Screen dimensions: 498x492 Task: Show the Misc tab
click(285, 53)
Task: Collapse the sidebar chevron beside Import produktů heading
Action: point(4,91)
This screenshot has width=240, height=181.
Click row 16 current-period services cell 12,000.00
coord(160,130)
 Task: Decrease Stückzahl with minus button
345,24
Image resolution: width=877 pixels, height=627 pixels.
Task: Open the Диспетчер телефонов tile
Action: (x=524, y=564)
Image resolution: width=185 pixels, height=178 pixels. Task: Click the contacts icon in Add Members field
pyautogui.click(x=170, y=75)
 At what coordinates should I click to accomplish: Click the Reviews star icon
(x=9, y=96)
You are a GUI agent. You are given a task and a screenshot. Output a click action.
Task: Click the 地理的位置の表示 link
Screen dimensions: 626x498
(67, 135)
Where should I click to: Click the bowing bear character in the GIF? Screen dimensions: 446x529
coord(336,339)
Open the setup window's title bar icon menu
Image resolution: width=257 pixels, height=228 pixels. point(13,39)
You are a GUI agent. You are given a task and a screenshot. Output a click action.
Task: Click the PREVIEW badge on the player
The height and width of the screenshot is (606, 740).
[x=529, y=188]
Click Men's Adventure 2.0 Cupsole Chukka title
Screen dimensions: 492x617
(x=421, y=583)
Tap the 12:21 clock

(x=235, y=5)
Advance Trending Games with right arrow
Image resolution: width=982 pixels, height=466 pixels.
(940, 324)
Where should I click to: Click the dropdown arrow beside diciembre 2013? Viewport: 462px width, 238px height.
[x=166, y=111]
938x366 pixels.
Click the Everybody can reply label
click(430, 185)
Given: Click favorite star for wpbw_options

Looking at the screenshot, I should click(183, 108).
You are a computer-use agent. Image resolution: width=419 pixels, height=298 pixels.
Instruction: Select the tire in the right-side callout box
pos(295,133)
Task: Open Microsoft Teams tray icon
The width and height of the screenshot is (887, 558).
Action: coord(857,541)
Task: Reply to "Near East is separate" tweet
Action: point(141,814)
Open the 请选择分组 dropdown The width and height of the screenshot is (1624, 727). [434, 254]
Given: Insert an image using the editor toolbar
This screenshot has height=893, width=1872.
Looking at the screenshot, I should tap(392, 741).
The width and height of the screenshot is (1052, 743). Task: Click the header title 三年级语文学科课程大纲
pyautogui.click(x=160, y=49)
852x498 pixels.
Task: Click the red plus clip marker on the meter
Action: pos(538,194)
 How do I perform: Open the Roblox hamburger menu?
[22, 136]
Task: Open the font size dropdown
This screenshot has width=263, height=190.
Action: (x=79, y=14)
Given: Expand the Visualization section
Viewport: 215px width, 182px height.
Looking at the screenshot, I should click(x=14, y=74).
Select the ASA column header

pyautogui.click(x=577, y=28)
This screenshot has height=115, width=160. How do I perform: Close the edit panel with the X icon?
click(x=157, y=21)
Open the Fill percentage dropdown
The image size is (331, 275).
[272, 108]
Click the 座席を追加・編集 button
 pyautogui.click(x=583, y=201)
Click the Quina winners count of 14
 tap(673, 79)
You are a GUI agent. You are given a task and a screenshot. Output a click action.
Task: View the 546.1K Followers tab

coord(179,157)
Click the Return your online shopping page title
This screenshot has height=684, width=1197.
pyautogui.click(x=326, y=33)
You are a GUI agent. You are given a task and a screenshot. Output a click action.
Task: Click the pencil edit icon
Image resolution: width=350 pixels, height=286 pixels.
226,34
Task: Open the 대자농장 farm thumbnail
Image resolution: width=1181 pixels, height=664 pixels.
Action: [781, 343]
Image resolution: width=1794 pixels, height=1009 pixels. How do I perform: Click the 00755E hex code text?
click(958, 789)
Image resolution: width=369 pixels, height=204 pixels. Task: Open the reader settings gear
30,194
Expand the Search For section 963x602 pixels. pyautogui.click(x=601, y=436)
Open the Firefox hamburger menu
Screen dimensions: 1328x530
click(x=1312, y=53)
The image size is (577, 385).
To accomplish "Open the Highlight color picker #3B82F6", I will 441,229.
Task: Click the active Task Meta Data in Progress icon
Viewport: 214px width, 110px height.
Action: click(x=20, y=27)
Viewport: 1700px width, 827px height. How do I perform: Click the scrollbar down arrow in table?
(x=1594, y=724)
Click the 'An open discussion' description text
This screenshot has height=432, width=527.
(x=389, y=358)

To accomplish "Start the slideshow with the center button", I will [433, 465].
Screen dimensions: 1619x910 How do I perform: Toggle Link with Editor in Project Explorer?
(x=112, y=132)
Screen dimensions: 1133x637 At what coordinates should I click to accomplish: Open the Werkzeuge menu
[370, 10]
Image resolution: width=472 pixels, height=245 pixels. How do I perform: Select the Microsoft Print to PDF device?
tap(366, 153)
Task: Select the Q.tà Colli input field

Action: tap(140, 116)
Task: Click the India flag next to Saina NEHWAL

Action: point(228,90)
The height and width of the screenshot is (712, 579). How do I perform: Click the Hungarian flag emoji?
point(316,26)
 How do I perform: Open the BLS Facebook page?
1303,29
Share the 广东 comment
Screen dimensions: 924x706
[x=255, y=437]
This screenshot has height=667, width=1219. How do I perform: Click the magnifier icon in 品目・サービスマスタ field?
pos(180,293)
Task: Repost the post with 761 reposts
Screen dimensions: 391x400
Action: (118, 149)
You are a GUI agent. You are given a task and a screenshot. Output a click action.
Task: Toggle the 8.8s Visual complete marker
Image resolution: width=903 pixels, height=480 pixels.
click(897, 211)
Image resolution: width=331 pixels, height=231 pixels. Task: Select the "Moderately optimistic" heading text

• • • • •

## OBJECTIVE
Copy all of the items above word for word, line by line, without changing anything.

## TASK SOLUTION
Screen dimensions: 498x492 Task: Show the Misc tab
click(285, 53)
Task: Collapse the sidebar chevron beside Import produktů heading
Action: point(4,91)
This screenshot has width=240, height=181.
Click row 16 current-period services cell 12,000.00
coord(160,130)
 Task: Decrease Stückzahl with minus button
345,24
Image resolution: width=877 pixels, height=627 pixels.
Task: Open the Диспетчер телефонов tile
Action: (x=524, y=564)
Image resolution: width=185 pixels, height=178 pixels. Task: Click the contacts icon in Add Members field
pyautogui.click(x=170, y=75)
 At what coordinates should I click to accomplish: Click the Reviews star icon
(x=9, y=96)
You are a GUI agent. You are given a task and a screenshot. Output a click action.
Task: Click the 地理的位置の表示 link
Screen dimensions: 626x498
(67, 135)
Where should I click to: Click the bowing bear character in the GIF? Screen dimensions: 446x529
coord(336,339)
Open the setup window's title bar icon menu
Image resolution: width=257 pixels, height=228 pixels. point(13,39)
You are a GUI agent. You are given a task and a screenshot. Output a click action.
Task: Click the PREVIEW badge on the player
The height and width of the screenshot is (606, 740).
[x=529, y=188]
Click Men's Adventure 2.0 Cupsole Chukka title
Screen dimensions: 492x617
(x=421, y=583)
Tap the 12:21 clock

(x=235, y=5)
Advance Trending Games with right arrow
Image resolution: width=982 pixels, height=466 pixels.
(940, 324)
Where should I click to: Click the dropdown arrow beside diciembre 2013? Viewport: 462px width, 238px height.
[x=166, y=111]
938x366 pixels.
Click the Everybody can reply label
click(430, 185)
Given: Click favorite star for wpbw_options

Looking at the screenshot, I should click(183, 108).
You are a computer-use agent. Image resolution: width=419 pixels, height=298 pixels.
Instruction: Select the tire in the right-side callout box
pos(295,133)
Task: Open Microsoft Teams tray icon
The width and height of the screenshot is (887, 558).
Action: coord(857,541)
Task: Reply to "Near East is separate" tweet
Action: point(141,814)
Open the 请选择分组 dropdown The width and height of the screenshot is (1624, 727). [434, 254]
Given: Insert an image using the editor toolbar
This screenshot has height=893, width=1872.
Looking at the screenshot, I should tap(392, 741).
The width and height of the screenshot is (1052, 743). Task: Click the header title 三年级语文学科课程大纲
pyautogui.click(x=160, y=49)
852x498 pixels.
Task: Click the red plus clip marker on the meter
Action: pos(538,194)
 How do I perform: Open the Roblox hamburger menu?
[22, 136]
Task: Open the font size dropdown
This screenshot has width=263, height=190.
Action: (x=79, y=14)
Given: Expand the Visualization section
Viewport: 215px width, 182px height.
Looking at the screenshot, I should click(x=14, y=74).
Select the ASA column header

pyautogui.click(x=577, y=28)
This screenshot has height=115, width=160. How do I perform: Close the edit panel with the X icon?
click(x=157, y=21)
Open the Fill percentage dropdown
The image size is (331, 275).
[272, 108]
Click the 座席を追加・編集 button
 pyautogui.click(x=583, y=201)
Click the Quina winners count of 14
 tap(673, 79)
You are a GUI agent. You are given a task and a screenshot. Output a click action.
Task: View the 546.1K Followers tab

coord(179,157)
Click the Return your online shopping page title
This screenshot has height=684, width=1197.
pyautogui.click(x=326, y=33)
You are a GUI agent. You are given a task and a screenshot. Output a click action.
Task: Click the pencil edit icon
Image resolution: width=350 pixels, height=286 pixels.
226,34
Task: Open the 대자농장 farm thumbnail
Image resolution: width=1181 pixels, height=664 pixels.
Action: [781, 343]
Image resolution: width=1794 pixels, height=1009 pixels. How do I perform: Click the 00755E hex code text?
click(958, 789)
Image resolution: width=369 pixels, height=204 pixels. Task: Open the reader settings gear
30,194
Expand the Search For section 963x602 pixels. pyautogui.click(x=601, y=436)
Open the Firefox hamburger menu
Screen dimensions: 1328x530
click(x=1312, y=53)
The image size is (577, 385).
To accomplish "Open the Highlight color picker #3B82F6", I will 441,229.
Task: Click the active Task Meta Data in Progress icon
Viewport: 214px width, 110px height.
Action: click(x=20, y=27)
Viewport: 1700px width, 827px height. How do I perform: Click the scrollbar down arrow in table?
(x=1594, y=724)
Click the 'An open discussion' description text
This screenshot has height=432, width=527.
(x=389, y=358)

To accomplish "Start the slideshow with the center button", I will [433, 465].
Screen dimensions: 1619x910 How do I perform: Toggle Link with Editor in Project Explorer?
(x=112, y=132)
Screen dimensions: 1133x637 At what coordinates should I click to accomplish: Open the Werkzeuge menu
[370, 10]
Image resolution: width=472 pixels, height=245 pixels. How do I perform: Select the Microsoft Print to PDF device?
tap(366, 153)
Task: Select the Q.tà Colli input field

Action: tap(140, 116)
Task: Click the India flag next to Saina NEHWAL

Action: point(228,90)
The height and width of the screenshot is (712, 579). How do I perform: Click the Hungarian flag emoji?
point(316,26)
 How do I perform: Open the BLS Facebook page?
1303,29
Share the 广东 comment
Screen dimensions: 924x706
[x=255, y=437]
This screenshot has height=667, width=1219. How do I perform: Click the magnifier icon in 品目・サービスマスタ field?
pos(180,293)
Task: Repost the post with 761 reposts
Screen dimensions: 391x400
Action: (118, 149)
You are a GUI agent. You are given a task and a screenshot. Output a click action.
Task: Toggle the 8.8s Visual complete marker
Image resolution: width=903 pixels, height=480 pixels.
click(897, 211)
Image resolution: width=331 pixels, height=231 pixels. Task: Select the "Moderately optimistic" heading text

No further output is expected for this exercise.